- Directed by: Zion Myers Jules White
- Written by: Zion Myers
- Produced by: Zion Myers Jules White
- Distributed by: Metro-Goldwyn-Mayer
- Release date: September 27, 1929;
- Running time: 16' 09"
- Country: United States
- Language: English

= College Hounds =

1929 film

College Hounds is a 1929 American comedy short film, released by Metro-Goldwyn-Mayer, structured as a parody of college football films of the silent era, particularly those that feature temptresses who distract players from their obligations, such as 1925's The Plastic Age, 1926's One Minute to Play, starring iconic football celebrity Red Grange, 1927's West Point or 1928's Hold 'Em Yale.

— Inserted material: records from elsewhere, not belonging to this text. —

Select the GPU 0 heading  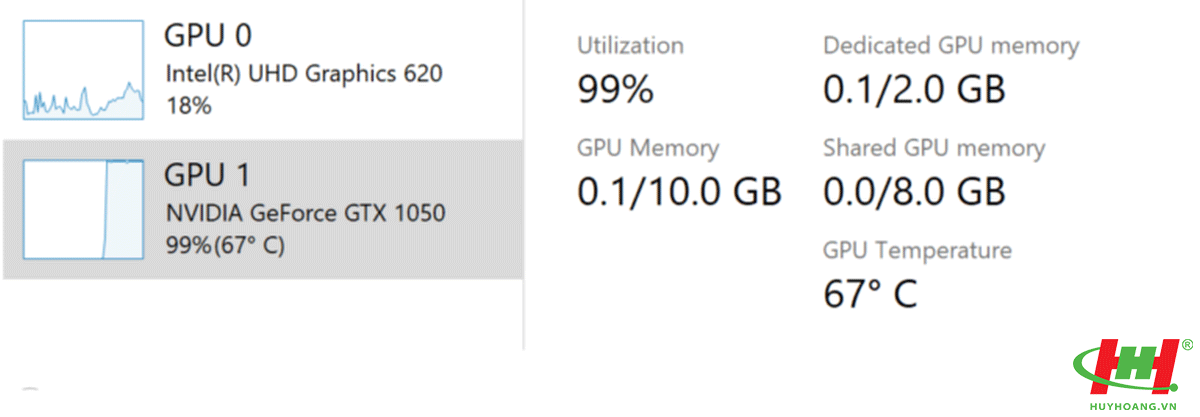[x=207, y=35]
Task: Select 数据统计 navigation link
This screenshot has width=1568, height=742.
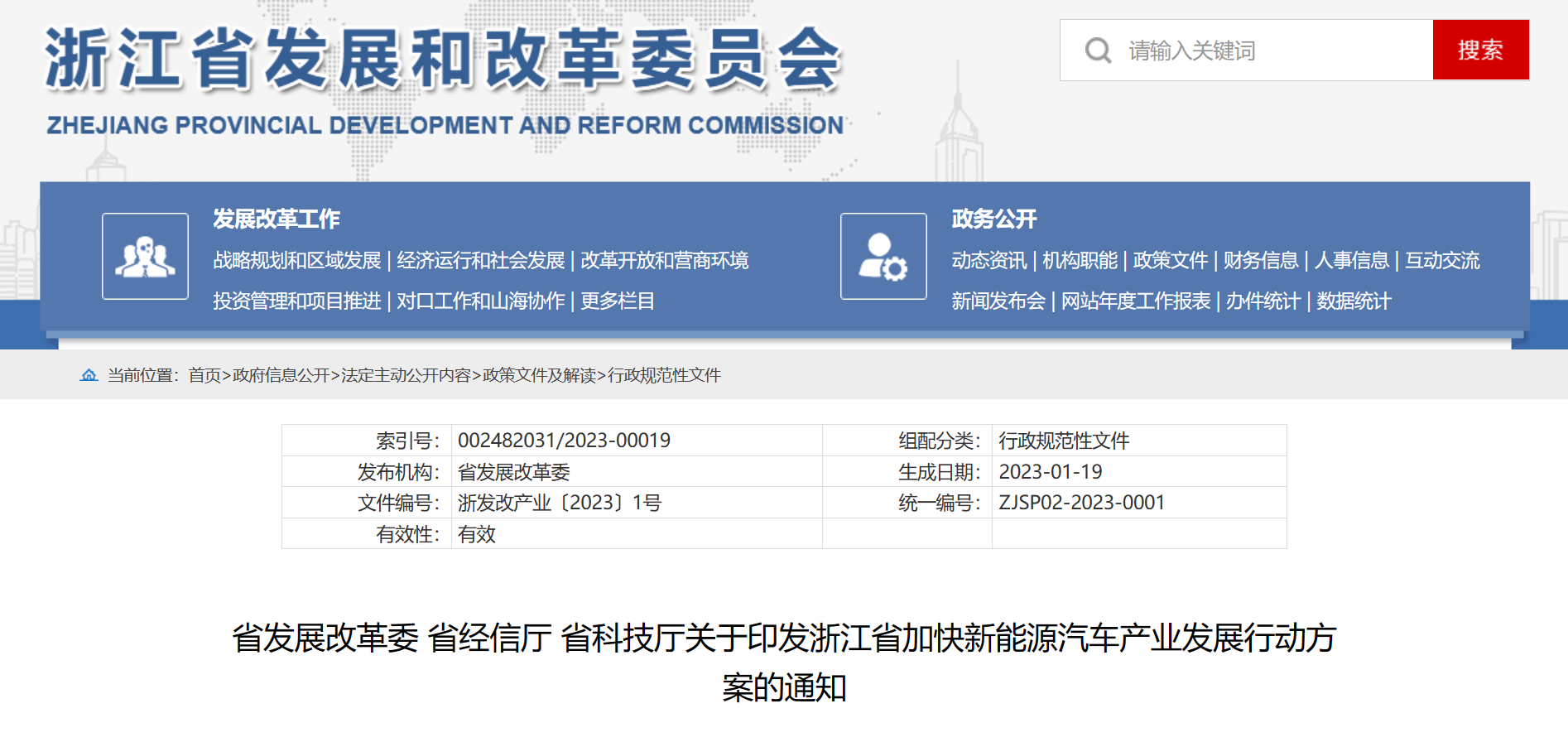Action: pyautogui.click(x=1354, y=301)
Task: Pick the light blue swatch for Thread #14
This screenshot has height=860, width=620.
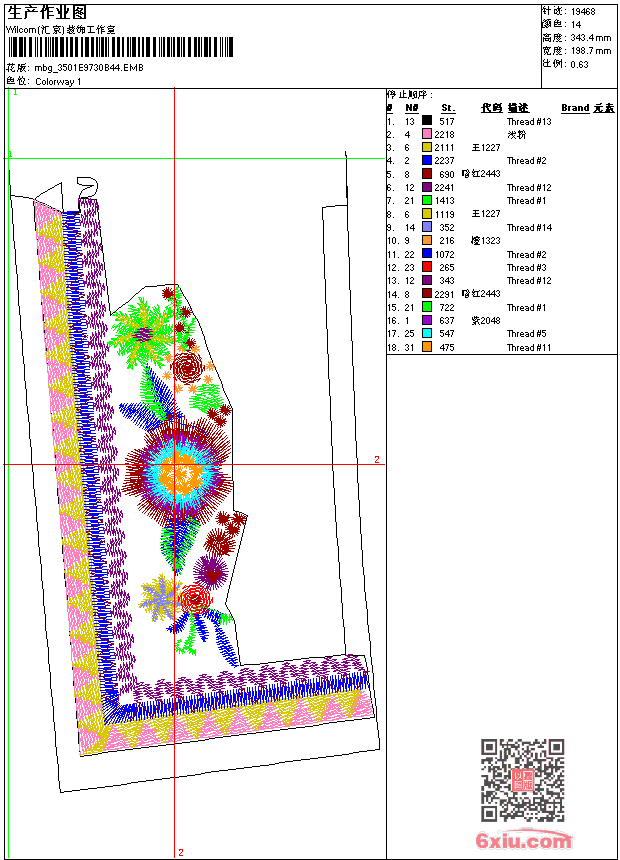Action: click(426, 227)
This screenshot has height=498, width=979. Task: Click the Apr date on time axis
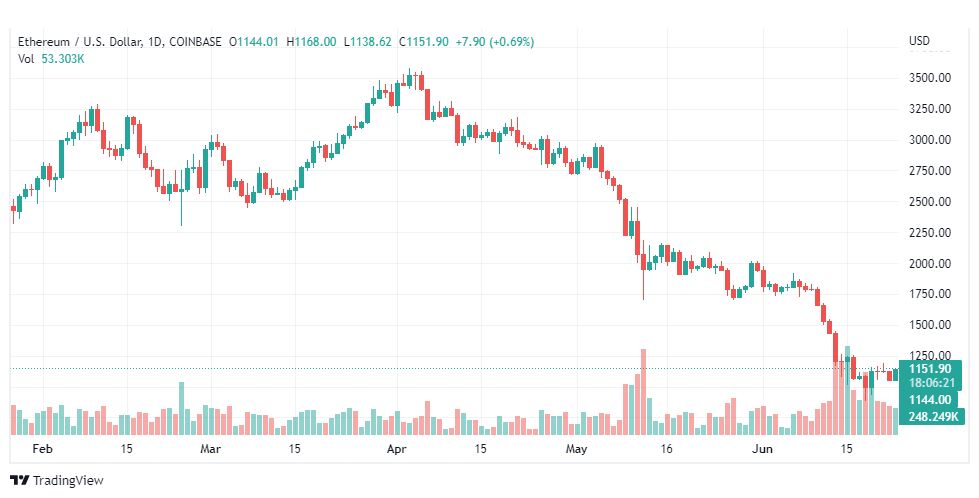[397, 449]
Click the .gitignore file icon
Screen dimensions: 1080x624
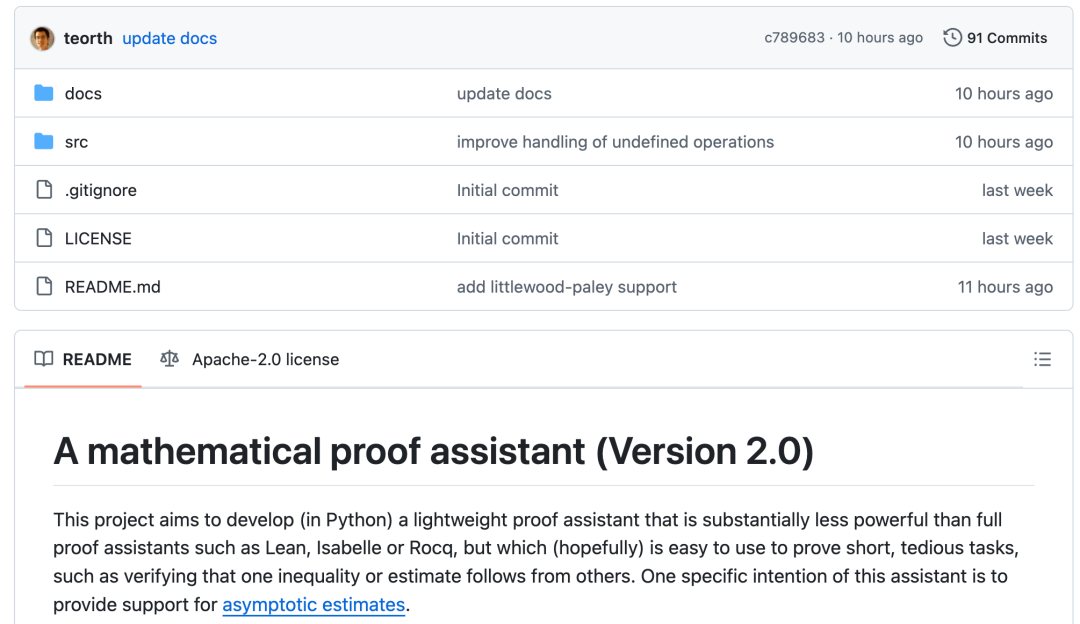[44, 190]
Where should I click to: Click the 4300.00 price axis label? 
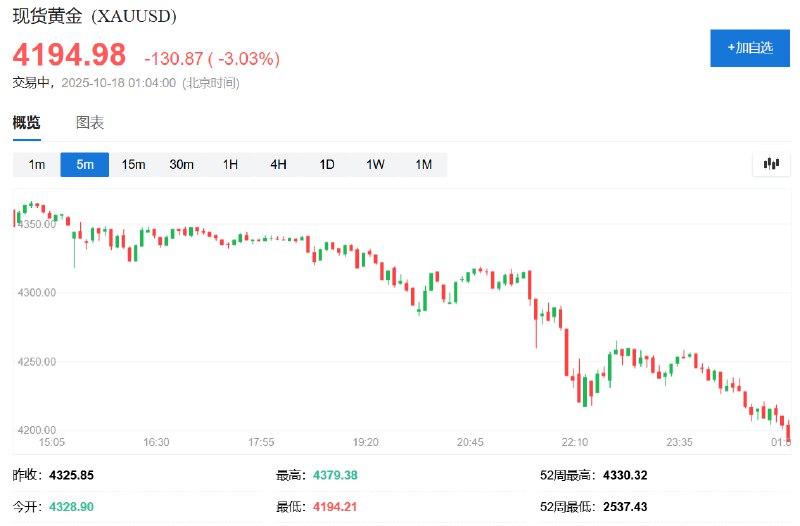pyautogui.click(x=35, y=293)
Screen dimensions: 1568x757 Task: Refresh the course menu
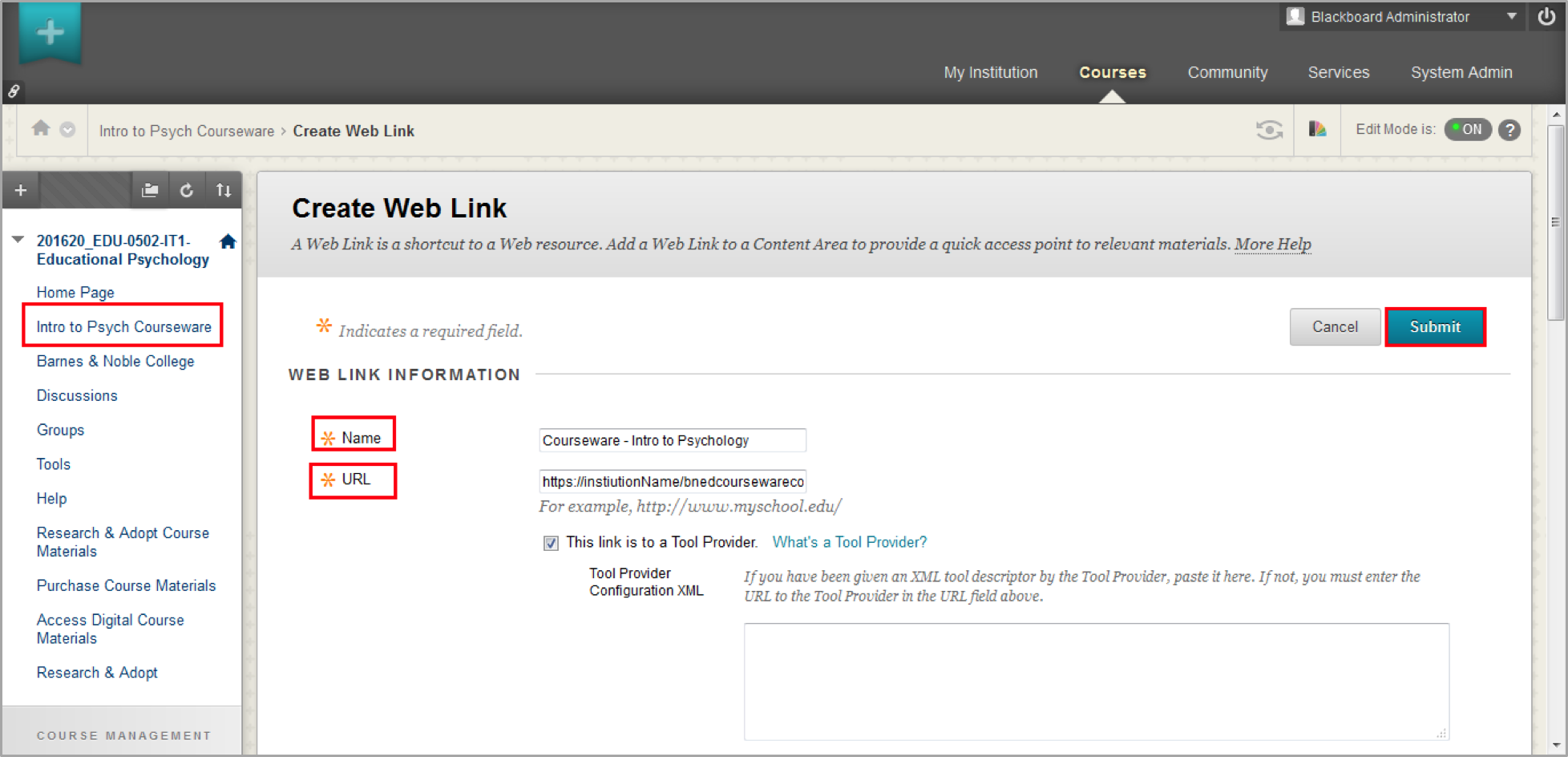point(187,190)
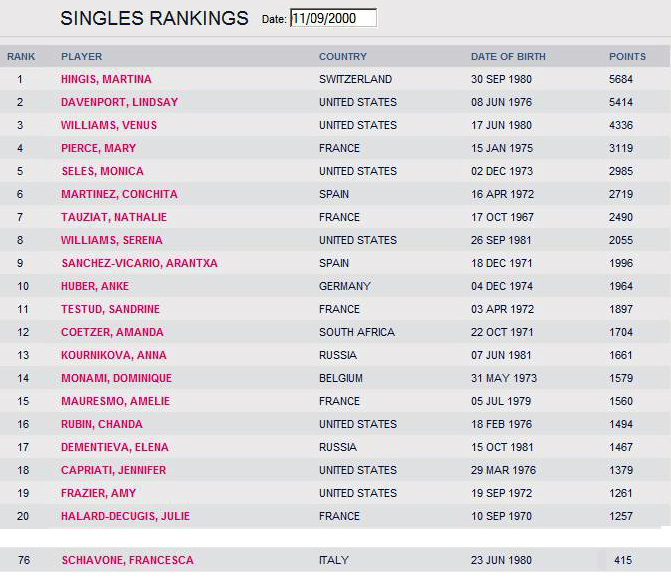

The cast consists of performing dogs whose chewing or barking jaw movements are overdubbed with dialogue, with the football hero main character named "Red Mange". The first of nine black-and-white two-reel Dogville Comedies directed for MGM between 1929 and 1931 by Zion Myers and Jules White, both of whom also wrote, produced and provided voices, the films have been intermittently broadcast on Turner Classic Movies and are available on DVD as part of the Dogville Shorts Collection.

==Plot==

College Hounds (1930)

Without any musical accompaniment, the MGM lion is seen emitting three roars, followed by a title card listing the film's credits which describe the film as "AN ALL BARKIE". The music during the credits is University of Southern California's 1922 fight song "Fight On".

===College dormitory room===
Scene 1: Three dogs share a room in a college dormitory — Red Mange is snoring in a bed with the label "Sold", one dog is studying and Terrier is using wall pulley exercise equipment. Sleeping Red Mange is awakened, shaves using foam and a straight razor and then takes a bath. The exercising Terrier receives a call from a loan shark dog demanding money for a bet on losing horse race. He hangs up and tells his roommates that he is going to the pool room.

===The pool room===
Scene 2: Four dogs are standing with front paws leaning on the liquor bar while three other dogs are playing pool. A sign on a lamp states, "Do Not Sit on Tables" and another sign is, "A SCOOP A DAY KEEPS THE WOLF AWAY" and yet another one has, "Try Hamburger sandwich". The terrier tells the gangster that his roommate, Red Mange, will not be playing for Airedale College so Spitz University is a sure bet to win. However, another dog announces that Red Mange will be playing after all.

===Cleo's room===
Scene 3: Terrier goes to his daughter Cleo and tells her that Red Mange is coming to see her so she has to pretend illness and keep Red Mange from going to the game. Cleo vamps Red Mange who in his love delirium forgets all about the game. Listening in the closet, Terrier sneezes and the sound brings Red Mange back to his senses, but then Terrier comes out and hits Red Mange on the head with a bottle, knocking him out.

===The football game===
Scene 4: The stadium bleachers are filled with an audience of dogs, dressed in various outfits. The play-by-play announcer says that the program is sponsored by manufacturers of No-Scratch Flea Powder. A "DOGVILLE NEWS" cameraman is filming the game while the announcer notes Red Mange's absence. The game starts and the crowd barks its approval. One of the Airedale College players is injured which stops the game so medical personnel can examine the player, while a penalty is assessed against Spitz Univ.

===Between Cleo's room and the stadium===
Scene 5: Terrier and Cleo are listening to the game on radio while Red Mange awakens in the closet and demands to be let out. The announcer marks the end of the first half and the coach criticizes the Airedale team for inadequate playing. The Airedale audience provides inspiration by singing the team's fighting song.

"Third quarter." With Airedale still behind and Red Mange still locked in the closet, he knocks down the closet door, runs to the game and says, "Well, here I am coach. I hope I'm not too late." With only minutes left, Red Mange carries the ball for a touchdown and then throws another ball over the goal post, winning the game against Spitz 7 to 6 and is triumphantly carried by his teammates as marching music plays.